02.03.2015, 11:20 Uhr

ETH-Startup personalisiert das Internet der Dinge

Den Hausschlüssel problemlos finden, die Verwaltung auf Probleme aufmerksam machen oder den eigenen Energieverbrauch mit dem der Nachbarn vergleichen: eine Schweizer Immobilien-App kann all dies - und einiges mehr.
Das Quartier Erlenmatt West in Basel ist Vorreiter in Sachen Energie. Bis 2016 sollen auf dem Areal unter anderem 574 Wohnungen, Arbeitsflächen, ein Seniorenzentrum und ein öffentliches Restaurant entstehen. Es wird über Mobility-Standorte sowie Ladestationen für Elektroautos und E-Bikes verfügen, dereinst soll das gesamte Erlenmattquartier mit Fernwärme versorgt werden. Für das schweizweit zweite verifizierte 2000-Watt-Areal hat das ETH-Spinoff Qipp die erlenapp entwickelt.
Das Ziel der App: Die Anwohner untereinander und mit der Verwaltung zu vernetzen. Wer die «erlenapp» nutzt, erhält sämtliche Informationen zu allen eingebauten Geräten und Bauteilen jeder Wohnung, inklusive Benutzerhandbuch oder Pflegehinweisen. Dazu kann er seinen eigenen Energieverbrauch messen und mit dem Verbrauch im gesamten Quartier vergleichen. Auch ein Service-Center (digitale Kommunikation mit der Immobilienverwaltung) und ein Schwarzes Brett gehören zur Ausstattung der Gratis-App.

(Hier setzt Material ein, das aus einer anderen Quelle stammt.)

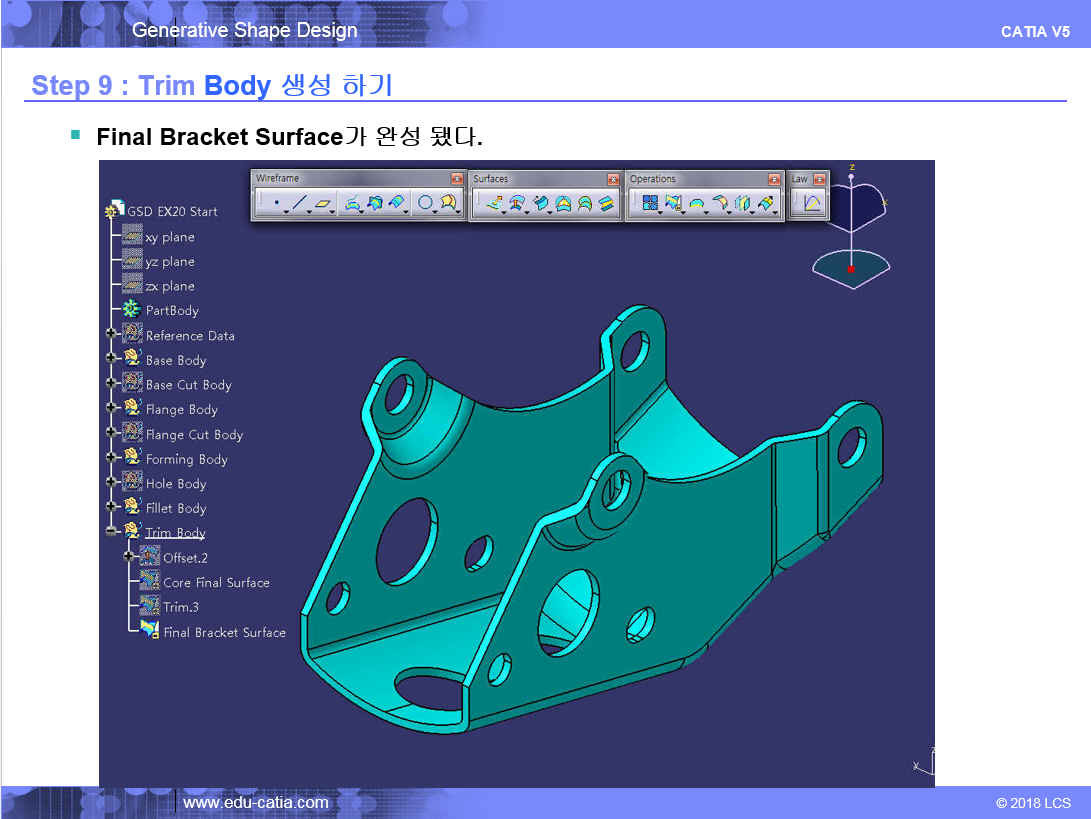Select the Line tool in Wireframe toolbar

pyautogui.click(x=298, y=203)
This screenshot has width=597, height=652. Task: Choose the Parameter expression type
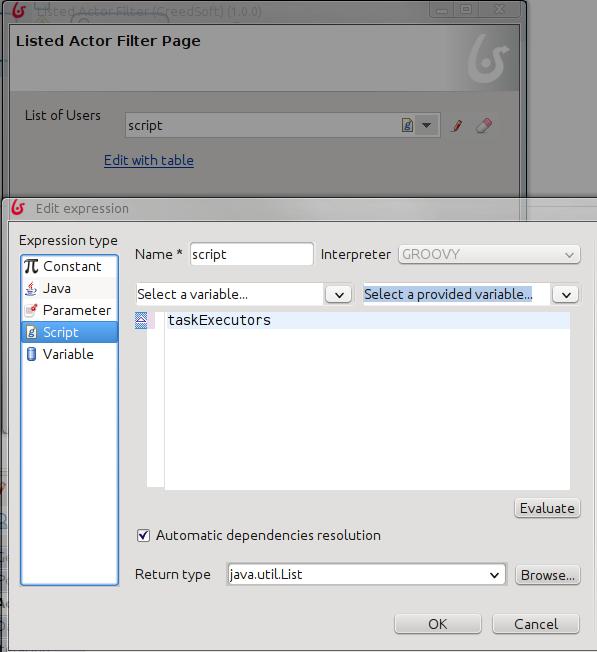point(69,310)
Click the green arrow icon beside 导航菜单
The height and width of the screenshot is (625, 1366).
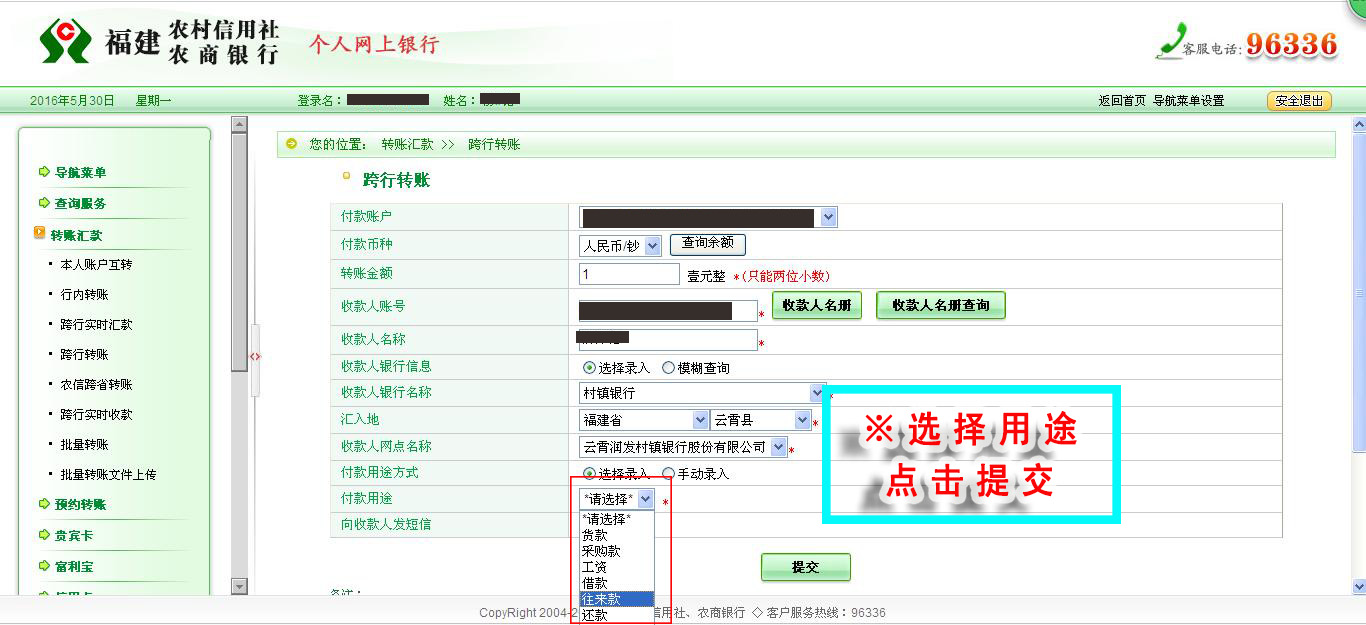pos(44,172)
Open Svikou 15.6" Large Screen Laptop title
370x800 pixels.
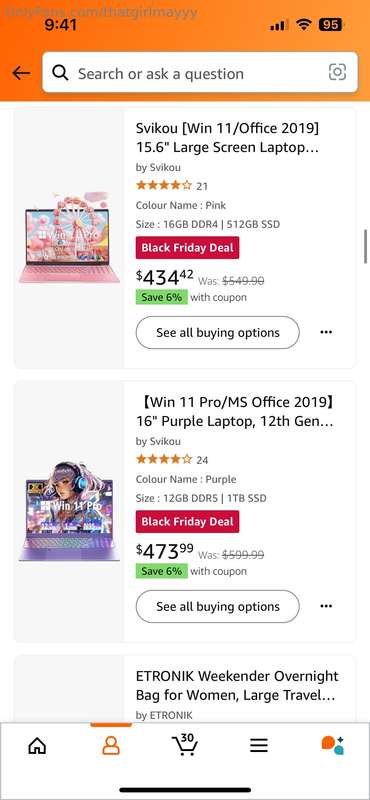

Nur ein Service von vielen

Die App ist gratis und basiert auf der modularen Qipp-Entwicklungs-Umgebung Allthings|Home. Entsprechend soll das Erlenquartier lediglich das erste Einsatzgebiet für die Anwendung sein, die derzeit 20 Dienste bietet. So könnte die App den Anwohnern auch beim Finden von Schlüsseln oder den Verwaltungen beim Bewerbungsmanagent helfen. «Wir unterscheiden nach Anwendungszweck», sagt Stefan Zanetti, Gründer von Qipp, auf Anfrage der Computerworld. «Für eine Siedlung macht beispielsweise ein Open-Social-Netzwerk Sinn, für einen Block mit 3 Anwohnern weniger.» Zanetti gründete Qipp Anfang 2013 mit drei Partnern, mittlerweile beschäftigt das Basler Unternehmen 10 Mitarbeiter. Nebst dem hier vorgestellten Bereich «Home» kann die Plattform auch für Fahrräder, Schmuck, Möbel oder Industrieanalgen gebraucht werden. Zanetti bezeichnet Qipp als «vom Internet der Dinge inspiriert». Für die Benutzer sind bisher alle Funktionen kostenlos. Geld verdient Qipp mit den Verträgen zu den Herstellern der Produkte.